Instructions to follow:
Return each line of the entries that holds the string "will".

══════════════════════════════

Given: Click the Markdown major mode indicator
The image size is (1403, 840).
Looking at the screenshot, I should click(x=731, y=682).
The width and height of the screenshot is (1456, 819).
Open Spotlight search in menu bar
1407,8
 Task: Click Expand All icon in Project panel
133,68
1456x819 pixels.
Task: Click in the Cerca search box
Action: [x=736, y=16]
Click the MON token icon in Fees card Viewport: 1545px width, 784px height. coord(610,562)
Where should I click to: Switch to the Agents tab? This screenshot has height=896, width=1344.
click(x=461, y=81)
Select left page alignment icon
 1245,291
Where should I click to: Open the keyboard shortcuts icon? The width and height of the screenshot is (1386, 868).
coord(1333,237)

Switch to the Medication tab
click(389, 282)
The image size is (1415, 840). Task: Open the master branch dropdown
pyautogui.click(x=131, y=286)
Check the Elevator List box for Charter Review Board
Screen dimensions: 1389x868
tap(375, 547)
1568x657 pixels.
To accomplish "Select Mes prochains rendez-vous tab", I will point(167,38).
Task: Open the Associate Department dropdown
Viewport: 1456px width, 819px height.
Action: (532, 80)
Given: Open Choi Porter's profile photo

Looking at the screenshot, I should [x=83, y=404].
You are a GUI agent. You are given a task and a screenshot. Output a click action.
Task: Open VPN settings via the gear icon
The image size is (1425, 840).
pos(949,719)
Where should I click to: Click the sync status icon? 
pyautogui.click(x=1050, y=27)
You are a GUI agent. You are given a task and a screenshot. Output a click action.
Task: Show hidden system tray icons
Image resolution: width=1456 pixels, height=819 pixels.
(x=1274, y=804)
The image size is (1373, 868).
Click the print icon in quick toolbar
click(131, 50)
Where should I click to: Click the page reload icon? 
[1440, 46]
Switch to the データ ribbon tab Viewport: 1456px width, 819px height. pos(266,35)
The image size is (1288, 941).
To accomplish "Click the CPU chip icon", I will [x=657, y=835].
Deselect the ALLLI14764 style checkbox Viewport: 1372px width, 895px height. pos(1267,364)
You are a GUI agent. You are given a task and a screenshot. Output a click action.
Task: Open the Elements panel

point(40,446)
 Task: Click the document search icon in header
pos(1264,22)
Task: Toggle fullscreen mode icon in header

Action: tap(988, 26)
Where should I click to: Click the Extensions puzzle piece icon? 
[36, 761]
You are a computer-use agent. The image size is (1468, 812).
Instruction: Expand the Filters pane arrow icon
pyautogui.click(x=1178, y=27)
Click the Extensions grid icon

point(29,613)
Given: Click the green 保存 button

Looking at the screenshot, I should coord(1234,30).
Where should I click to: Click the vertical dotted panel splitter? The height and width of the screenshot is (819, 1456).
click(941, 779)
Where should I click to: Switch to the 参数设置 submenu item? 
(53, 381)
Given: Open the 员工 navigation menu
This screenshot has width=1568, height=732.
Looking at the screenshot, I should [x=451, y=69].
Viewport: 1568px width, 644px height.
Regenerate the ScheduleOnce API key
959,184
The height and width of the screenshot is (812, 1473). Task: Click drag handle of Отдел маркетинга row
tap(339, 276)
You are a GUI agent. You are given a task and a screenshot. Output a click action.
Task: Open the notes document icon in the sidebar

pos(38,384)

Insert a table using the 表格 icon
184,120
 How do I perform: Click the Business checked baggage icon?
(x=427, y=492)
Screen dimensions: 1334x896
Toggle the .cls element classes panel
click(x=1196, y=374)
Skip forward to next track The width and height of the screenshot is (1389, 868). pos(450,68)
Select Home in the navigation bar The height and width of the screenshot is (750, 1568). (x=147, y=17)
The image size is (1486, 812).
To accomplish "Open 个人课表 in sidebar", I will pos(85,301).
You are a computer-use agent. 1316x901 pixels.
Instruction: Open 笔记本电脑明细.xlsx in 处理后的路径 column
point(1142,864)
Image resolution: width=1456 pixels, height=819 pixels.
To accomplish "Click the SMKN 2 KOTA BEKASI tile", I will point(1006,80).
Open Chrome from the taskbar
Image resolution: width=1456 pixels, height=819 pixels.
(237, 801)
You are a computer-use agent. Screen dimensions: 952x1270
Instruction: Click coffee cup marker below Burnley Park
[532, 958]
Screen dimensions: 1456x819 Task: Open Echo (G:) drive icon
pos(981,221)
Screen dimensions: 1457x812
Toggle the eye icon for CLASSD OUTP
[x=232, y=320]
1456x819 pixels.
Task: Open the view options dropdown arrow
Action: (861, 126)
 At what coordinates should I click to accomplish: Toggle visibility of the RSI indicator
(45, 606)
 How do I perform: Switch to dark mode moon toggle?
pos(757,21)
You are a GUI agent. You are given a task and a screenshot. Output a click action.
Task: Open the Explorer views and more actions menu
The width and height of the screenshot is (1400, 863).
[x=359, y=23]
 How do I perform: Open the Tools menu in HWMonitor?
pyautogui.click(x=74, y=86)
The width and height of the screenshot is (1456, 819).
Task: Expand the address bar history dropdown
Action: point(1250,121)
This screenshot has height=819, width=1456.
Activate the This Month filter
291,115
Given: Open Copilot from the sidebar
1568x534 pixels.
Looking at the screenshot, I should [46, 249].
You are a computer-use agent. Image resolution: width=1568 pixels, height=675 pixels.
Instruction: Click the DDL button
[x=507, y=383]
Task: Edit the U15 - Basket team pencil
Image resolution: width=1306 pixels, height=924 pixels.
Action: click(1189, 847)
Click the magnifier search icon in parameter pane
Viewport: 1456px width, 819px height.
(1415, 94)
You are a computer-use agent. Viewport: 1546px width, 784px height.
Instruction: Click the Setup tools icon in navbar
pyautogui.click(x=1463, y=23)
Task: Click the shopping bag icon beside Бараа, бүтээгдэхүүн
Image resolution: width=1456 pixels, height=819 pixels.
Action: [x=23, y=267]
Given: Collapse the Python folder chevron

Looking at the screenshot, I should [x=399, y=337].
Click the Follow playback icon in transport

══════════════════════════════

The answer:
To accomplish "Select Mes prochains rendez-vous tab", I will point(167,38).
To accomplish "Click the CPU chip icon", I will [x=657, y=835].
To accomplish "Open 个人课表 in sidebar", I will pos(85,301).
To accomplish "Click the SMKN 2 KOTA BEKASI tile", I will point(1006,80).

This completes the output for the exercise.